What if I told you that I don't like "reality shows", and if I were in charge of CBS, there never would have been a "Survivor"? Or that I'm a vegetarian, and if I were in charge of McDonald's, there would be no meat on the menu? Am I then "passing judgment" on those things? Am I taking them away from people who do like them, hypothetically?

The people who actually are in charge of making these decisions have a lot of evidence at their fingertips of varying quality, but it is only a part (often a small part) of their decision-making process. People have opinions. I'm merely opining as to what I think is the best thing to do in this case.


----------



## kitsune9 (Aug 5, 2013)

For the OP, #1, 2 and 3 for the downsides, I've experienced them, but I found them more tolerable and not too often for tournament play. What I hated about organized play was waaaaaay back in the Ye Olde Days of Living City where the most vocal and aggressive player took the certs at the table. I played at one table where one guy who was playing a bard or some such character threw a fit about the certs and he got them all, but at other games, one or two players pretty much dominated in taking the certs for themselves while the rest of us got to pick over the coins.

What I truly enjoyed about the living campaigns was that the stakes were real. If your character died, it was up to you to have enough funds to get him raised and if you didn't have the money, oh well, new character. Also, some of the modules were killer modules so you could play an entire con's worth of modules, get close to your next level, play the last module, get killed and now it just erased all the experience you cumulated from your weekend and possibly then some. You also had to effectively manage your time you spent with your character with time units as well. I truly enjoy games where the threat of dying and having it cost you makes for a more emotionally intense game.


----------



## Radiating Gnome (Aug 5, 2013)

kitsune9 said:


> I truly enjoy games where the threat of dying and having it cost you makes for a more emotionally intense game.




Actually, while I was often annoyed by the bookkeeping involved, I do miss that element of the LG campaign from time to time.  It was possible to really build a character -- over a period of years playing in local home games and at conventions, picking up weird certs and obscure items here and there.  An 8th level character that developed organically was a much more interesting thing than one that was just whipped up to play at that level.  

I get why that sort of OP -- at least in the case of D&D (I'm not sure about PFS) -- has gone away.  In a lot of ways it's a lot more friendly to casual players than it used to be.  But I do miss it from time to time. 

-rg


----------



## Lord_Blacksteel (Aug 5, 2013)

So, much like the in-game world, one of the downsides of organized play is dividing the loot! That seems appropriate.

I've never spent time at an organized play event and I don't go to a ton of cons but I've been running home games for decades. I was somewhat interested in things like 4E Encounters and LFR but the non-con events were always scheduled (locally at least) on nights where it just was not an option. 

Overall I assume there's some value to it from the company's perspective or they wouldn't do it. Buzz, visibility, recruiting - I'm sure that's a big part of it.

------------------------

◆ Work to complete
1. Set down the stretch from "I've never spent" through "part of it." in the forum thread on organized play, word for word.
2. Take the forum thread on organized play further, starting right after its last sentence.

◆ Available data
------------------------

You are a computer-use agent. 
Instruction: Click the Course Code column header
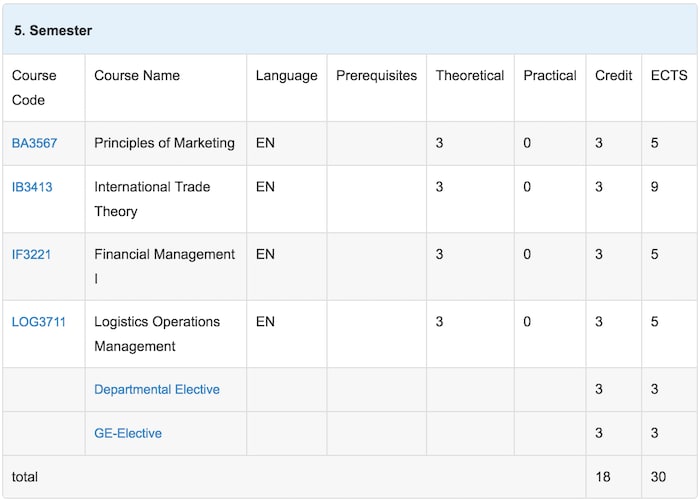click(x=34, y=88)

------------------------

◆ Replies
1.
I've never spent time at an organized play event and I don't go to a ton of cons but I've been running home games for decades. I was somewhat interested in things like 4E Encounters and LFR but the non-con events were always scheduled (locally at least) on nights where it just was not an option. 

Overall I assume there's some value to it from the company's perspective or they wouldn't do it. Buzz, visibility, recruiting - I'm sure that's a big part of it.

2.
----------



## Umbran (Aug 5, 2013)

Ahnehnois said:


> None whatsoever. This is a "what do you think" thread. Thus, the "if".




Just so we don't start talking past each other - my initial reaction was due to the lack of if in your original statement.  



> Such research is unlikely to exist even for WotC.




Organizations can, and do, get feedback from the people involved.  If people playing organized games were regularly telling them, "Hey, this stank, and the players I was with also literally stank!" I suspect they could draw some conclusions from that.  It will not tell you about people who kept their mouths scrupulously quiet, but if you had a horrible game, and failed to give feedback, well, that's your own fault, now isn't it?



> It's very difficult to determine how many people the hobby might capture if it did things differently, or how many people gave it a shot and left, or what drove such people away.




See above - in an organized situation, it is easy as pie to find out if the people who were involved were generally happy or not.  Details may be fuzzy, but the basic generalities are not hard to come by.



> Again, this is a thread for speculation and opinions, as the OP's question makes clear.




Yeah.  So, my opinion that we should not base business decisions on personal preferences fits right in, now doesn't it?



> What if I told you that I don't like "reality shows", and if I were in charge of CBS, there never would have been a "Survivor"? Or that I'm a vegetarian, and if I were in charge of McDonald's, there would be no meat on the menu? Am I then "passing judgment" on those things? Am I taking them away from people who do like them, hypothetically?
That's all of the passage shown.